Two Articles That Explain Why I Don't Like To Get Out Of Bed

Two articles from the same site.
Can’t vouch for the veracity of either.
Bullsquirt and lunatic delusion. Me or them? Who cares.
Wishing more and more that I’d kept my Atari.
Merry Christmas.

This broke a whole bunch of my multi-monitor Cubase Workspaces which depended on the taskbar being on the left side of the left most monitor.

MS corporate policy seems to value making stuff more cumbersome to actually use.

You’d probably scream after the warm feeling of nostalgia has lifted its comforting veil and you are left with an agonizingly slow system…
We are all spoiled - very much so :wink:

I don’t have enough expertise to comment on the second article. The fixed taskbar is indeed an annoyance if you need it to be elsewhere.
However, do these articles really keep you from getting out of the bed… :wink:? Nudge, nudge, wink, wink, say no more.

Have a lovely Christmas, @Googly_Shakespeare :santa_claus:

You, too.
Don’t forget - pace yourself!
:clinking_beer_mugs:

So they want to basically rewrite an OS with a codebase that goes back more than three decades with a new language in 4 years?

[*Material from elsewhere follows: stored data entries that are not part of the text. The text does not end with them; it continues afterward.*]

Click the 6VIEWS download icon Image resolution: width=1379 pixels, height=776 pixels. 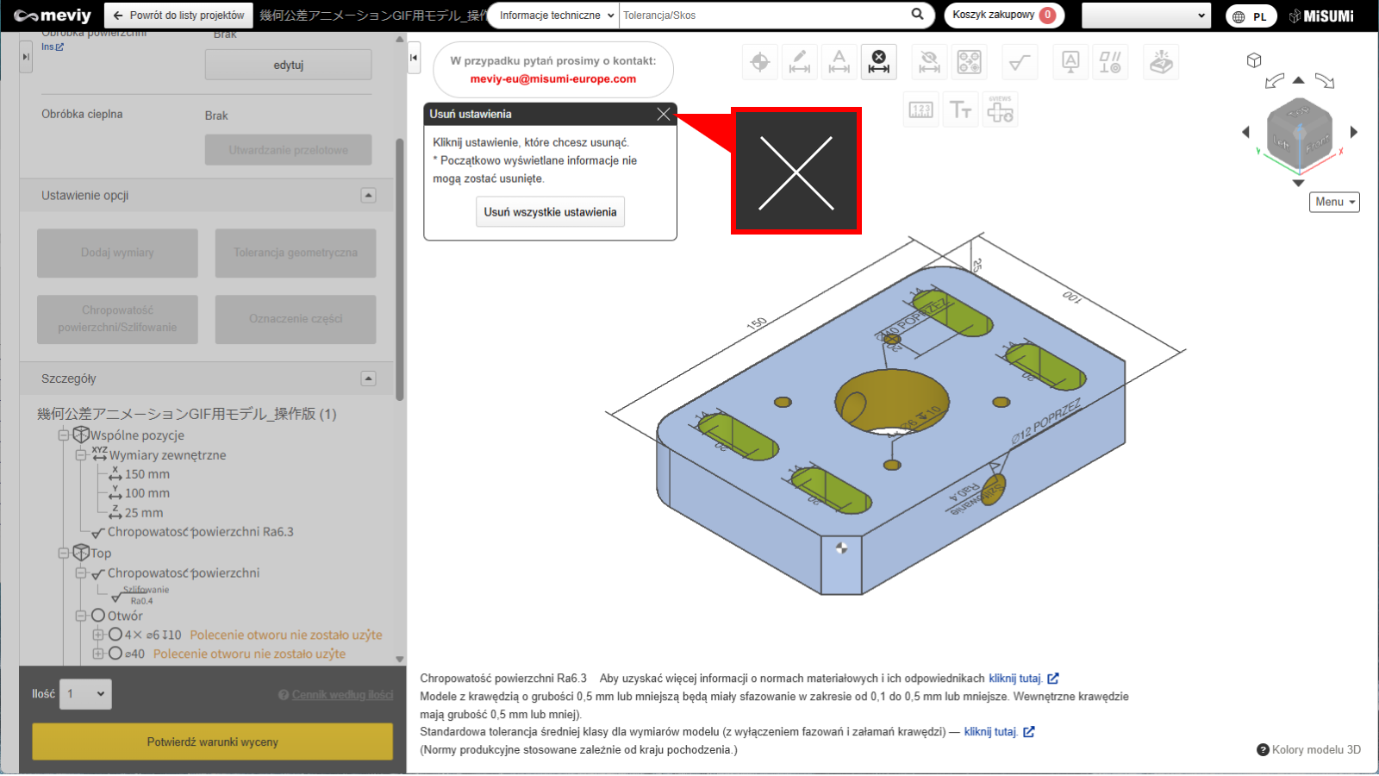(x=1000, y=110)
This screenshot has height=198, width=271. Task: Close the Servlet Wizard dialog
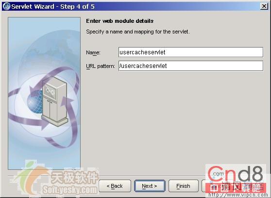[x=264, y=6]
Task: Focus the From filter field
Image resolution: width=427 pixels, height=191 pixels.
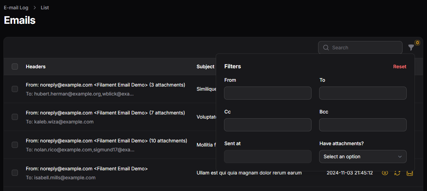Action: click(268, 93)
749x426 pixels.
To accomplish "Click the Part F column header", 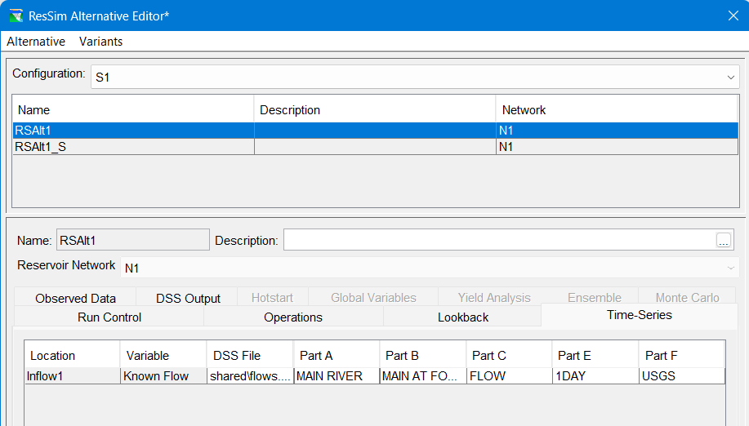I will 681,356.
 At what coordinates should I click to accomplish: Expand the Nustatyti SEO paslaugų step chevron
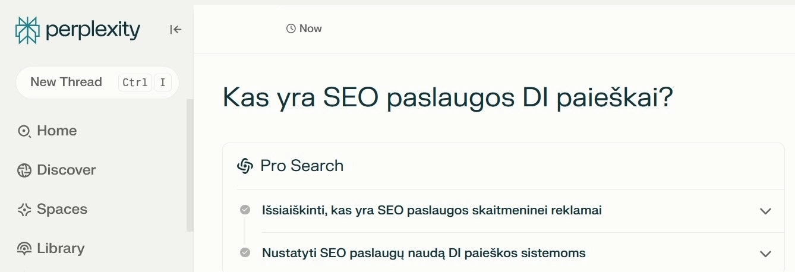click(765, 254)
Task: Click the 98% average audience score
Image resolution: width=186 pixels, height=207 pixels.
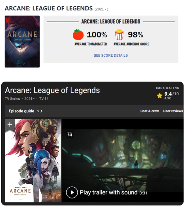Action: 135,35
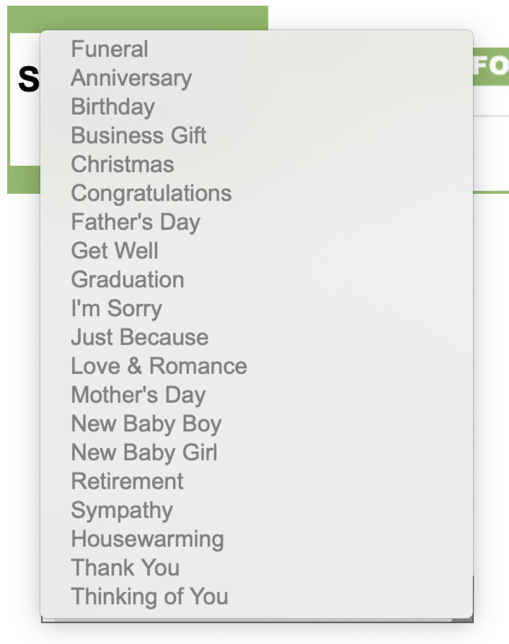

And at the same time, they were not able to bring the new taskbar to feature parity with the old one in the same amount of time (4 years since Windows 11 got released), because placing the taskbar on the side or top is “too complex”?

Lol?

PS:

one of the distinguished engineers at Microsoft is actually quite confident about the company’s plans, all thanks to “AI.”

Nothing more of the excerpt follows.